[WHAT THIS EXERCISE ASKS]
• a. From the article about the Karachi café, set down the passage from "Following the assassination" to "to fight back.".
• b. In the article about the Karachi café, whose posters hang on the wall of T2F?

[DOCUMENT TEXT]
========================================
Following the assassination of two political leaders campaigning to change Pakistan’s Islamic blasphemy law, those who dream of a more open society and an enlightened Islam are trying to fight back.
KARACHI - Situated smack in the heart of this huge port city, the Second Floor Café (T2F) is a haven for the enlightened thinkers, a refuge against Karachi's urban sprawl and simmering tensions. Tucked away in a building on a back street, T2F is unique. Posters of John Lennon and Pablo Picasso hang on the wall, folk or blues music plays in the background, and on any given night Urdu poetry recitals or debates on Charles Darwin might take place. An oasis of resistance, it is where free thinkers can take a stand against the dark cloud of Islamic intolerance now looming on Pakistan's horizon.
Are these free thinkers a tiny minority, on the margins and out of sight? The answer is probably yes, something the owner of the establishment, Zaheer Kidvai is ready to admit. "We are a very small community here," he says. "We do what we can to react against the current climate of fear, although I do wonder whether it will change anything."
========================================
[DATA PROVIDED]

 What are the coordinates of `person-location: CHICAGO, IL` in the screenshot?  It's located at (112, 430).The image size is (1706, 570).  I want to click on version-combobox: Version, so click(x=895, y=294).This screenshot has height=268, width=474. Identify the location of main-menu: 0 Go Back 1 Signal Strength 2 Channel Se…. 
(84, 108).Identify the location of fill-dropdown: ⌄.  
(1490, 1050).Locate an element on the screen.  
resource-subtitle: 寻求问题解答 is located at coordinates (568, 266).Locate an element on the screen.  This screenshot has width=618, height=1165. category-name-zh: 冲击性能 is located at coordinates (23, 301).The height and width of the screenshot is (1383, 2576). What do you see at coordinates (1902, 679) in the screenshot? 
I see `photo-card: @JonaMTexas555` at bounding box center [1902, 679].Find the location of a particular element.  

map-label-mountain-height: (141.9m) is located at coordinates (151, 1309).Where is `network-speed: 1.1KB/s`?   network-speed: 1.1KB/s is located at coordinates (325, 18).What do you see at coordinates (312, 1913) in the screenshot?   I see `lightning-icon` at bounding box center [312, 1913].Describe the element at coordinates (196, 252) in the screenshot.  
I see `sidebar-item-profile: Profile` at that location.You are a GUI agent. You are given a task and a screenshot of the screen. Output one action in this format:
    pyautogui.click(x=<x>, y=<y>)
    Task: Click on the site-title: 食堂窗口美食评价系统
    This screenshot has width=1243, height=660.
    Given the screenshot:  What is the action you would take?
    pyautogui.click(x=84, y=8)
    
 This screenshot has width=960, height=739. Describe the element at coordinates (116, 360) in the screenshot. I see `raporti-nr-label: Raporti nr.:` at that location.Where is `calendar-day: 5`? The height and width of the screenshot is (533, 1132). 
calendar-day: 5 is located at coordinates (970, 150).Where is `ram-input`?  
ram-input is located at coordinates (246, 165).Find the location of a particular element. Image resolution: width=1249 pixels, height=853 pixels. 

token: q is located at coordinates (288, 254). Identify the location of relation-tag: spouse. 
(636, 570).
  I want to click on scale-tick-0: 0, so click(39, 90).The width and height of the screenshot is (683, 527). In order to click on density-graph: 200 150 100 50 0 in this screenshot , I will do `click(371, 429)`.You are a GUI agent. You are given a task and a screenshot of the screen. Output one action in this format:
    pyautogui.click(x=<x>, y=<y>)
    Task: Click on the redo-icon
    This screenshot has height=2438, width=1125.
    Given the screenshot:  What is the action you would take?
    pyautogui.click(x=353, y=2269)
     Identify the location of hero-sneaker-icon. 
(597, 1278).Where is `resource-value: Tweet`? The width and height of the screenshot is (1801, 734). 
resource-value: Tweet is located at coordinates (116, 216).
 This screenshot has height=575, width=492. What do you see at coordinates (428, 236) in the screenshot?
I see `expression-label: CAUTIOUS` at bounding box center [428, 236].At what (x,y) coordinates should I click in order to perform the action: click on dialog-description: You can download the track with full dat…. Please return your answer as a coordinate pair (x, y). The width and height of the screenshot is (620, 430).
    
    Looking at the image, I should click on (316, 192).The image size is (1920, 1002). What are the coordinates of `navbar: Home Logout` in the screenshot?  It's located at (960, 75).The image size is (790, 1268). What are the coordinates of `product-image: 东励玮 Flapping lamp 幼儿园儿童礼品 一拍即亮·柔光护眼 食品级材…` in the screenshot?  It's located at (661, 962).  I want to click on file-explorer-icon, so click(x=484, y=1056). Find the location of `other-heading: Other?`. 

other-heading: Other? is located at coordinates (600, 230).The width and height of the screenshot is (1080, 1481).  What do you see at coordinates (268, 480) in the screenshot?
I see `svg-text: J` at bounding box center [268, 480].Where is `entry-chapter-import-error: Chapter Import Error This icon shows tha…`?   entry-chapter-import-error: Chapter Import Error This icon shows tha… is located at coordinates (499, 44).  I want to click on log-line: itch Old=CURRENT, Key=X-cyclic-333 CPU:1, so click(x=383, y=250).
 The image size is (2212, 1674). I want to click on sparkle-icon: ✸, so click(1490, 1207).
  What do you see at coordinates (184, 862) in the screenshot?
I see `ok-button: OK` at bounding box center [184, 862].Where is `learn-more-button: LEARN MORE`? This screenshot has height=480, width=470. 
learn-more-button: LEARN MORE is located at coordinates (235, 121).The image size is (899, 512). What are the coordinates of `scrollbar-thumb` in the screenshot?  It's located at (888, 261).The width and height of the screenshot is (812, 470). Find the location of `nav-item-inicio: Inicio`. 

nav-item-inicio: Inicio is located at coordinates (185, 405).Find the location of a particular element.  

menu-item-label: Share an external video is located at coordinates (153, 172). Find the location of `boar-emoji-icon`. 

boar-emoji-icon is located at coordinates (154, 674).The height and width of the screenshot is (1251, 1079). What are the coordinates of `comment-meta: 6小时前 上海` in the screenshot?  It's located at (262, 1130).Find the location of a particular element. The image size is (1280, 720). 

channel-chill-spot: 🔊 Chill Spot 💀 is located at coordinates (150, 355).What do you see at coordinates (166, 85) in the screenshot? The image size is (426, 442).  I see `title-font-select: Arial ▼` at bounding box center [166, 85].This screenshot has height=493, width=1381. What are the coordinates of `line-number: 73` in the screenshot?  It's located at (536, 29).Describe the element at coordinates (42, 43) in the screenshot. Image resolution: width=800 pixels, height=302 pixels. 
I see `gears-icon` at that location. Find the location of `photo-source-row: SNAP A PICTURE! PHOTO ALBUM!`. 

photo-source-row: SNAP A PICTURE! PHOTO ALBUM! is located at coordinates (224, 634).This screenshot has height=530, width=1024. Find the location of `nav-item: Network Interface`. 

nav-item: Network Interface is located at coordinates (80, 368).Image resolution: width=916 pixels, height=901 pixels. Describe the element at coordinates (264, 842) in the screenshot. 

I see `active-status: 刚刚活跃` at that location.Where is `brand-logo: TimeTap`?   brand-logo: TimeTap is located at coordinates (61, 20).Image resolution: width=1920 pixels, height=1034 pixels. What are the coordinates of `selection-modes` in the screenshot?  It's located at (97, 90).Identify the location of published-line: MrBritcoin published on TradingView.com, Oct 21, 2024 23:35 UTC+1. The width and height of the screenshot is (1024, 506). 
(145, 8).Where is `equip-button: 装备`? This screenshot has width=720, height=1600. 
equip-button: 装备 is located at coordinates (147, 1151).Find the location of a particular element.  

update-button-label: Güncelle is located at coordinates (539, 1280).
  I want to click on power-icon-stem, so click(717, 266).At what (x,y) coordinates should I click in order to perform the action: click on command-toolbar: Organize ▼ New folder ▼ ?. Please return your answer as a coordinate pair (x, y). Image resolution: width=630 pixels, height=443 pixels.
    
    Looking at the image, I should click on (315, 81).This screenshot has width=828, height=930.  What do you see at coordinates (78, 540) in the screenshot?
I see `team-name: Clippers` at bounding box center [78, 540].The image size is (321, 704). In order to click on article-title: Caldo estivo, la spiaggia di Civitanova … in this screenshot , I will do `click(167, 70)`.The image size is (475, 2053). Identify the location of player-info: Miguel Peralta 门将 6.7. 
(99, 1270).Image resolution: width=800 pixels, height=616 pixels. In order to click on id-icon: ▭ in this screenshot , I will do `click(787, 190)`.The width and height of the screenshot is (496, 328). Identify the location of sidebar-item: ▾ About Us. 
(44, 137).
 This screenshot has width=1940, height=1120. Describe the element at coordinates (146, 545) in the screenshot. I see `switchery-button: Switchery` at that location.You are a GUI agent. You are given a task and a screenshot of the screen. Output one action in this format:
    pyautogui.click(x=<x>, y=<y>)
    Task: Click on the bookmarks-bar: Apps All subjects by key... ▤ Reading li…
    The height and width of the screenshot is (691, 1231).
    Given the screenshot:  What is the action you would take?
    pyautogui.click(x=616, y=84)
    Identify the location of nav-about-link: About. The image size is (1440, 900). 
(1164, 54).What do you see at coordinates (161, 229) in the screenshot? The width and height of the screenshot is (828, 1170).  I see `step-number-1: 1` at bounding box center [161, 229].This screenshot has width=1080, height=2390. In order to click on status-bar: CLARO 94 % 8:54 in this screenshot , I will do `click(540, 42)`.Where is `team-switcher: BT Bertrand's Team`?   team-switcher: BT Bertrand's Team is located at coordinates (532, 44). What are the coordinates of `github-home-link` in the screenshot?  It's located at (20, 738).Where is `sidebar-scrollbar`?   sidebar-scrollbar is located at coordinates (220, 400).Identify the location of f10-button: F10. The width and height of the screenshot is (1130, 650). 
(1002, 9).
========================================
[ANSWERS BY ITEM]
• a.
Following the assassination of two political leaders campaigning to change Pakistan’s Islamic blasphemy law, those who dream of a more open society and an enlightened Islam are trying to fight back.

• b. John Lennon and Pablo Picasso.